Research

Challenge to establish modeling principles

Our laboratory promotes theoretical and empirical research to establish guiding principles for unambiguously understanding all physical phenomena through mathematical modeling and statistical inference. Nature and mathematics stand alone under distinct rules, i.e., natural laws and axiomatic systems. Mathematical modeling is a way to connect these worlds, representing measured data using simple mathematical expressions. It establishes a foothold for understanding phenomena by separating their universal and individual aspects. However, models are idealized representations of parts of nature, allowing them to be handled mathematically, and are never a representation of the real nature itself. Statistical inference is a way to bring models closer to reality, enabling the selection of a more realistic model from among various candidates and the estimation of its parameters through quantitative matching with measured data. The combination of mathematical modeling and statistical inference allows two-way communication between nature and mathematics, i.e., between reality and the ideal.

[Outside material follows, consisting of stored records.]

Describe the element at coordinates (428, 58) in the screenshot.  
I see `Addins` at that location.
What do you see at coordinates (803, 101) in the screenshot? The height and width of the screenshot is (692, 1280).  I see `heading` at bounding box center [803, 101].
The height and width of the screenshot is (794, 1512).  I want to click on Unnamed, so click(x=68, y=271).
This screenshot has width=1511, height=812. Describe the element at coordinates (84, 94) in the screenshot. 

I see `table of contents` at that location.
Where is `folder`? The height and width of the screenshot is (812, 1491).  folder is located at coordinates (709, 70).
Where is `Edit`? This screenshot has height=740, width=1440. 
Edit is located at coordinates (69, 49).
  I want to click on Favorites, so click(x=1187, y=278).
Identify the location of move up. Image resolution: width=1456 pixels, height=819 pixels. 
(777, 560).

Compared to the elaborate theoretical systems of mathematics, the guiding principles of mathematical modeling are not well-defined (i.e., not axiomatized), and this ambiguity can lead to controversy when interpreting phenomena. In addition, the statistical formulation and quantification of the “X-grounded validity” (where X represents discipline, such as physics, chemistry, biology, etc.) are required, as statistical inference does not always yield results that accurately reflect design philosophies of mathematical modeling in each discipline. We aim to establish unified rules that span mathematical modeling and statistical inference, which we refer to as “modeling principles,” and to build a discipline that consistently achieves the following two complementary approaches.

Mathematical modeling with the view toward statistical inference
Statistical inference reflecting design philosophies of mathematical modeling

To establish modeling principles, we focus on three issues: model indefiniteness, the effects of observation noise, and the effects of model discrepancy. We promote empirical research in collaboration with researchers in sciences and industry to provide a foundation for understanding various physical phenomena by addressing the three key issues. We also explore the mathematics of Bayesian statistics related to model selection and uncertainty quantification, aiming to provide theoretical support for heuristic solutions to the three issues developed through empirical research.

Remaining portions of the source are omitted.